Nel suo ultimo articolo Bernard Guetta, un noto giornalista francese, scrive che Angela Merkel non ha alcun diritto di dare lezioni di coraggio politico al resto dell’Unione. La solidità tedesca, spiega Guetta, sarebbe dovuta soprattutto all’eredità del socialdemocratico Gerhard Schröder, l’uomo delle riforme economiche e sociali che hanno trasformato la Germania, malata d’Europa, nella potenza di oggi.

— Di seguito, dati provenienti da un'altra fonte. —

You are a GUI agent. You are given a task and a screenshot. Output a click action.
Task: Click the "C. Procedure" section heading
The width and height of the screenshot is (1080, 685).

Ho mandato l’articolo a Martin, un cristian-democratico di ferro dall’italiano impeccabile grazie ai suoi trascorsi a Milano nel 2008 e, più recentemente, a Firenze con me*. Riporto a seguire la sua interpretazione:

E’ vero che la Merkel è stata fortunata perché durante la maggior parte del suo mandato l’economia della Germania è andata (e sempre va) molto bene. Il fatto che la Germania va bene risulta delle riforme di Schröder e di altri fattori strutturali su cui la Merkel non ha avuto nessuna (o poca) influenza. Gestire un paese che va bene è senza dubbio più facile che gestire per esempio la Francia in questo momento.

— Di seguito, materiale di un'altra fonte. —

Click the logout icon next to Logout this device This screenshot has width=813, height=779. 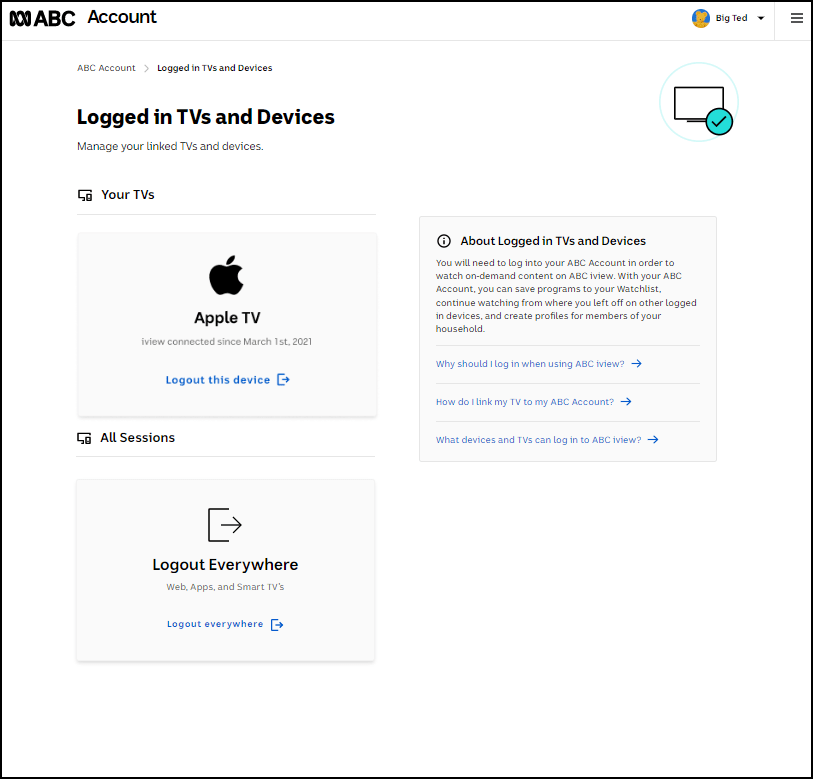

Dall’altro lato mi sembra che la Merkel abbia gestito più o meno bene la crisi economica sia in Germania che in Europa. Nel risolvere la crisi ha preferito un approccio pragmatico e step-by-step che mi sembrava adattato ad una situazione di crisi complessa e incalcolabile. Meglio questo approccio prudente che una visione troppo ambiziosa (soprattutto visto il fatto che la visione esorbitante di unificare l’Europa attraverso una moneta unica è all’origine di tutta la merda in cui ci troviamo attualmente). ​

* Spulciando vecchi post sul questo blog ritrovo innumerevoli foto del Nostro, in cui appare via via sempre meno composto: dalle prime foto di settembre e ottobre 2013, quasi impeccabile, alle più recenti, versione sbraco, risalenti alla scorsa primavera. Una simpatica analogia con lo stile adottato da Martin nelle sue risposte scritte e l’uso delle parentesi finali.